I welcome the horror-genre connections that have been made. For a book so preoccupied with the inner workings of the body and how our biology can turn on itself, there was going to be a bit of ‘gore’. But my imagination has always felt like a very visceral place. It’s something that Lia also shares, and is grappling with throughout the novel; the horrors our minds can conjure, the monsters we make for ourselves, how to live with them and redefine them. I’ve always wanted to believe that shifting one’s perception of a thing literally transforms the thing itself. I think the book is testing this notion constantly in various ways – trying to see how true it is.

The book is laced with playful pop-culture references: Jaws, Sex and the City, Abba, James Bond and E.T. (amongst others), all make guest appearances. Did any of those play an important role in your formative years, and are films, TV and music still a big part of your life?

Absolutely. All of them. I consume as much as I possibly can and have very broad, eclectic tastes. I often write to film scores, I run regularly to ABBA. I am inspired by movies just as much as I am literature – I grew up loving Hitchcock, Kubrick, Spielberg and Bergman (they all feature in the Maps at some point). I even found Christopher Nolan’s Interstellar to be immensely helpful when structuring the second half of the book.

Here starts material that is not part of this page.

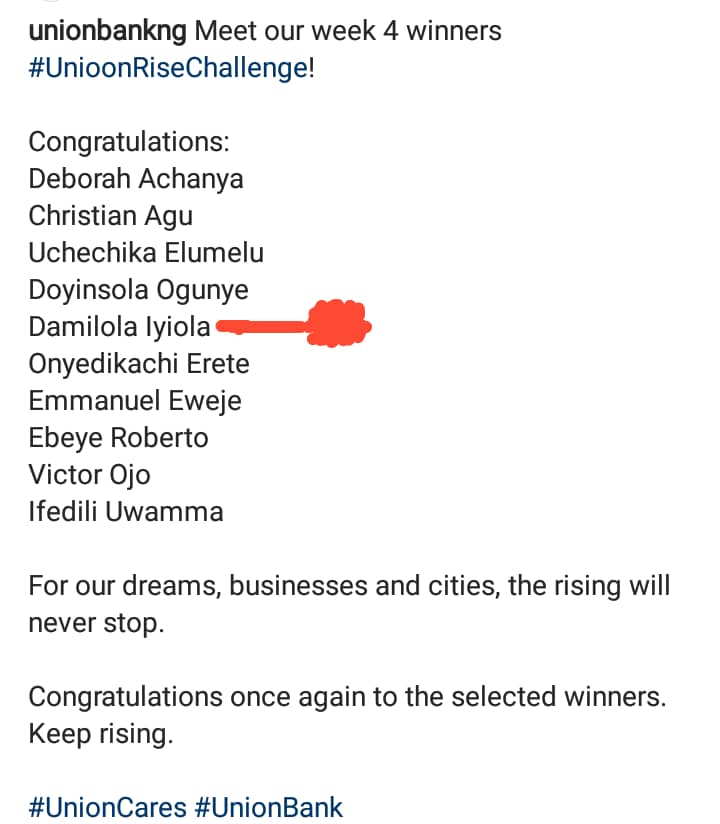The height and width of the screenshot is (824, 720).
Task: Select the name Damilola Iyiola
Action: 119,327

I’ve always been interested in what we perceive in today’s culture to be ‘high-’ or ‘low-brow’, in rethinking these unhelpful categories and drawing surprising connections between seemingly opposed or unrelated things. It comes from a love of surrealism, and collage. It pleases me that Charlotte York and Simone Weil, for example, have ended up in the same book, though I’m not sure they’d have much to say to one another around a dinner table.

Maddie Mortimer

You wrote the final pages of Maps… after returning to your family home during lockdown. Did this homecoming have an effect on the book and the way it finally came together?

I think it probably did. It was a very strange and difficult time for everyone, but the limitations were helpful for someone trying to complete a novel without any distractions. When I finished the first draft I went to read the final 20 pages or so to my dad and my sister. We all cried; it felt like we’d arrived there together. Barely a comma has changed on those pages since. I’m sure I’ll never have a writing experience like it.

It’s known that Maps… is inspired by your mother’s own experience of cancer. To what extent was writing the book a way of processing that difficult period?

Parts of the book certainly ended up being just that. But I also wanted to find a space to write about a mother-daughter relationship similar to ours, to preserve some of the magic I felt she passed on, to write of that closeness, and that love.

How much of your mother’s extensive writing about cancer (she wrote a Times column about it) did you read, and in what ways did those columns influence Maps…?

I didn’t actually read her columns when writing the book. I did occasionally dip into her diaries, which I had consumed soon after she died, and still return to today. I was cautious, though, to see them as ‘research’ in any way; I wasn’t telling her story. What did end up inspiring the central conceit of the whole novel, though, was this idea that she’d return to - that she’d brought the illness on herself, that the body harbours repressed emotional trauma physically. The way she attempted to make sense of what was killing her was a real jumping-off point. But I needed to untether myself from her experience to some extent, in order to be free to serve the fictional characters as best I could.

Where do you write? What does your working space look like?

At the moment, I’m writing between The London Library and my flat, but I’m an incredibly messy person, so it’s mostly the library these days. My desk at home seems to have vanished under a mountain of things.

Which book or books are you reading at the moment?

I’ve just embarked on Proust for the first time, and I’m also finishing Alejandro Zambra’s Chilean Poet.

What’s the one book you wish you’d written?

I wouldn’t do that to any of my favourite novels, so I’ll say book two. It would be great to know that was done, and it was book three that stretched before me instead.